Liste des tâches
1. Recopiez mot pour mot le passage de l'article sur Metro qui va de "Eckhard Cordes disait" jusqu'à "accumulés par Carrefour.".
2. D'après l'article sur Metro, quelles familles sont les actionnaires majoritaires du groupe ?
3. Rédigez la suite de l'article sur Metro, en reprenant après sa dernière phrase.

Bloc de texte
──────────────────────────────
Le départ du directeur général affaiblit un peu plus Metro

S’estimant insuffisamment soutenu par le conseil de surveillance, Eckhard Cordes ne fera pas de second mandat à la tête du distributeur allemand
Olivier Pinaud

Eckhard Cordes disait bénéficier il y a un mois à peine du soutien des deux familles actionnaires du distributeur. Le directeur général de Metro a pourtant annoncé dimanche sa volonté de quitter son poste en octobre 2012, à l’issue de son premier et unique mandat à la tête de la société. Une décision qui a entraîné une chute de 3,2% de l’action du groupe allemand hier à la Bourse de Francfort car elle replonge le distributeur dans une phase d’incertitude. Depuis le début de l’année, le cours du titre Metro a chuté de 40%, plus que les 37% de baisse accumulés par Carrefour.

Il y a quelques mois, mécontents des performances du groupe, les actionnaires majoritaires de Metro, les familles Haniel et Schmidt-Ruthenbeck, avaient tenté de lui trouver un remplaçant, aussi bien en interne qu’en externe. En vain. «Nous sommes revenus à la case départ et Haniel est sous pression pour trouver un successeur», indique UniCredit. Plusieurs noms ont été évoqués, comme ceux du directeur financier Olaf Koch, de Joël Saveuse, un ancien de Carrefour chez Metro depuis 2007, ou de Thomas Huebner, ancien de Metro aujourd’hui chez Carrefour.
──────────────────────────────
[Entrées du jeu de données]
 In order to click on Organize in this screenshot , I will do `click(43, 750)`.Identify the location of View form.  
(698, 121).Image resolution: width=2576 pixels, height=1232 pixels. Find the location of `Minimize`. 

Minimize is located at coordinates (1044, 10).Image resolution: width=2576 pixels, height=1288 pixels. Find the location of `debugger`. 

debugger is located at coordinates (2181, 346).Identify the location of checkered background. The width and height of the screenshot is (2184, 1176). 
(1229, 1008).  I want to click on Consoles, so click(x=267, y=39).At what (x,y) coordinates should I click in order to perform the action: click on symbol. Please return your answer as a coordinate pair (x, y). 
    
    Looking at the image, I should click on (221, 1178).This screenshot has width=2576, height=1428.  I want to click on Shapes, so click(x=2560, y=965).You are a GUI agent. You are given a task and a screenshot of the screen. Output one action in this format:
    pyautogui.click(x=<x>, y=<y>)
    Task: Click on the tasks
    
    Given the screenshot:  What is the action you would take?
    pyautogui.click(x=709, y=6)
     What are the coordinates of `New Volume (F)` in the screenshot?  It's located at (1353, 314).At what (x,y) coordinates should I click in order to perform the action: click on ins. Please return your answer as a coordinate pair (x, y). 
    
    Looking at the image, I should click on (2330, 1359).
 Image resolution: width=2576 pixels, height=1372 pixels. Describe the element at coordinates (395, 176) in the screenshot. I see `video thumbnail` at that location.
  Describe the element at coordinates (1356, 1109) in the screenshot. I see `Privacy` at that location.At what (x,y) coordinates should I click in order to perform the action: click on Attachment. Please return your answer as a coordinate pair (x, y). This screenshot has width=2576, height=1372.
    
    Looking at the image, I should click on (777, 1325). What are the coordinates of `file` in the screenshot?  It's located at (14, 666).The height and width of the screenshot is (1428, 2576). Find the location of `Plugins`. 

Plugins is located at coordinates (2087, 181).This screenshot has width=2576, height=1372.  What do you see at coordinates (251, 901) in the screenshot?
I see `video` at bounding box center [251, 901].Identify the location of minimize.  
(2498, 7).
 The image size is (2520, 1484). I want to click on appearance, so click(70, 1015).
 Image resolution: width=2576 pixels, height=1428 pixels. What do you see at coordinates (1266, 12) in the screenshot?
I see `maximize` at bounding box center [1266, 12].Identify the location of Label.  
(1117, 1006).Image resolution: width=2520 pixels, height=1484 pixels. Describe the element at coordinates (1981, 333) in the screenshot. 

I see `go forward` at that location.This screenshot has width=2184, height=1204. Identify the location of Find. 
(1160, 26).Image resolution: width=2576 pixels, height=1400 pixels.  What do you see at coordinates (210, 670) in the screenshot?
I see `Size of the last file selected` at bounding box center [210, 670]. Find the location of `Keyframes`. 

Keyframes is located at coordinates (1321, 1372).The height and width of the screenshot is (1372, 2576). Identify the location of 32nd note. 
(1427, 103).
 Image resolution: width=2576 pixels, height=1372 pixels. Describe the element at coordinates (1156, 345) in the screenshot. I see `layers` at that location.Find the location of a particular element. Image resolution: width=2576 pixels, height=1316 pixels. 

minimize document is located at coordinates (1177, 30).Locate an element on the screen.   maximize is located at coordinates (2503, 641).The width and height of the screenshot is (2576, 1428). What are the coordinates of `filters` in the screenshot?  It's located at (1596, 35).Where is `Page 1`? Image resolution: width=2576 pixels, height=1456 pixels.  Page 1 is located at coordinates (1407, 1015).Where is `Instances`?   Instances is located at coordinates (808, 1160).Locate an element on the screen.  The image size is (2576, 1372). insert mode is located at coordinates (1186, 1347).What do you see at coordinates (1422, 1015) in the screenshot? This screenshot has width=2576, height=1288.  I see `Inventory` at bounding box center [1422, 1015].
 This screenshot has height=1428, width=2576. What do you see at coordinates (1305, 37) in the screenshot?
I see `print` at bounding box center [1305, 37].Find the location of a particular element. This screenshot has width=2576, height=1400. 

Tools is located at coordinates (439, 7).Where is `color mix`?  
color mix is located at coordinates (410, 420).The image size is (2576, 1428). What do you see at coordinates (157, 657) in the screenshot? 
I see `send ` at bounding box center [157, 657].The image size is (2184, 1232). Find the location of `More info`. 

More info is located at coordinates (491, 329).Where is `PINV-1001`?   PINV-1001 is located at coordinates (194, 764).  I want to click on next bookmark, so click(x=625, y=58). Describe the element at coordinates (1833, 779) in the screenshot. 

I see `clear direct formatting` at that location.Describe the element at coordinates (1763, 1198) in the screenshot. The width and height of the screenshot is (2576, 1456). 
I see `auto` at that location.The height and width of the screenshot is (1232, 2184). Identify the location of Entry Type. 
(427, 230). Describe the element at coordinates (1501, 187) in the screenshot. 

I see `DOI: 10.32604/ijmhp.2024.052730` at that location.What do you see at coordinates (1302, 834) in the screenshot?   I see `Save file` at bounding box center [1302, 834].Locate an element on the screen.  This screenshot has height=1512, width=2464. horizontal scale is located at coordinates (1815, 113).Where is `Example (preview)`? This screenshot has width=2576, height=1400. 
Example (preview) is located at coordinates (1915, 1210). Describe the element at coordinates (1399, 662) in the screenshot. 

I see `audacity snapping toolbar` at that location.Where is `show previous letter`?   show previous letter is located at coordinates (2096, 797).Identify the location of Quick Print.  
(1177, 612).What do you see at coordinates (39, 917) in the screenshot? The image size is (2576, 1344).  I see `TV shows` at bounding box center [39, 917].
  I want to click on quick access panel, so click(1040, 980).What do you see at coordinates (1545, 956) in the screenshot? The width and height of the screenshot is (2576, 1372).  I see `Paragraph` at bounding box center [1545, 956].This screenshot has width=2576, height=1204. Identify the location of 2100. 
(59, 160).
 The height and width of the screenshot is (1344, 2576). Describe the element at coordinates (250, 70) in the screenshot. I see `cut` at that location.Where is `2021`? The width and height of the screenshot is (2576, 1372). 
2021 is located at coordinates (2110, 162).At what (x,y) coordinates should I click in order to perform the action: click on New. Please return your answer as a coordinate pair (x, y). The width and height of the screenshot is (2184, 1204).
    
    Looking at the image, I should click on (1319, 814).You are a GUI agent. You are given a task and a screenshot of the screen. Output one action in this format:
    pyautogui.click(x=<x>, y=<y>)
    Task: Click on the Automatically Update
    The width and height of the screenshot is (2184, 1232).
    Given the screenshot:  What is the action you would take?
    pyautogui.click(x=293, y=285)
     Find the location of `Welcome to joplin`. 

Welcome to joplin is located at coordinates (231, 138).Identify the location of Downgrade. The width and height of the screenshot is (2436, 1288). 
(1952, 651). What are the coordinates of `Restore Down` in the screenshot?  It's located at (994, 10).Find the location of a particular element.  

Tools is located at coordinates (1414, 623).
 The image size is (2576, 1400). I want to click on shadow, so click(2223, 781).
──────────────────────────────
Liste des réponses
1.
Eckhard Cordes disait bénéficier il y a un mois à peine du soutien des deux familles actionnaires du distributeur. Le directeur général de Metro a pourtant annoncé dimanche sa volonté de quitter son poste en octobre 2012, à l’issue de son premier et unique mandat à la tête de la société. Une décision qui a entraîné une chute de 3,2% de l’action du groupe allemand hier à la Bourse de Francfort car elle replonge le distributeur dans une phase d’incertitude. Depuis le début de l’année, le cours du titre Metro a chuté de 40%, plus que les 37% de baisse accumulés par Carrefour.

2. Les familles Haniel et Schmidt-Ruthenbeck.

3.
En plus de souligner les qualités et l’expérience du dirigeant âgé de 60 ans, les investisseurs s’inquiètent surtout de la désunion du conseil de surveillance de Metro. Pour justifier son prochain départ, Eckhard Cordes invoque en effet le manque de soutien reçu ces derniers mois de la part de certains membres du conseil alors que le groupe et lui-même faisaient l’objet de différentes rumeurs. «La désunion du conseil soulève des questions concernant la stratégie et l’activité», reconnaissent les analystes de Bank of America Merrill Lynch.

Arrivé aux commandes en novembre 2007, Eckhard Cordes est à l’initiative du plan «Shape 2012». Lancé début 2009, ce programme doit permettre à Metro d’accumuler 1,5 milliard d’euros de bénéfices supplémentaires d’ici à la fin de 2012. «L’annonce de son départ avant la fin du plan fait craindre que Metro n’atteindra pas les pleins bénéfices escomptés», indique le courtier Sanford Bernstein. En août, le distributeur avait annoncé des résultats inférieurs aux attentes au deuxième trimestre, en raison des prix élevés de l’alimentation et de la crise en Europe. Et avait prévenu à l’époque que ses résultats annuels dépendront de l’amélioration du contexte économique, ce qui est improbable aujourd’hui. Metro publie ses résultats trimestriels le 3 novembre.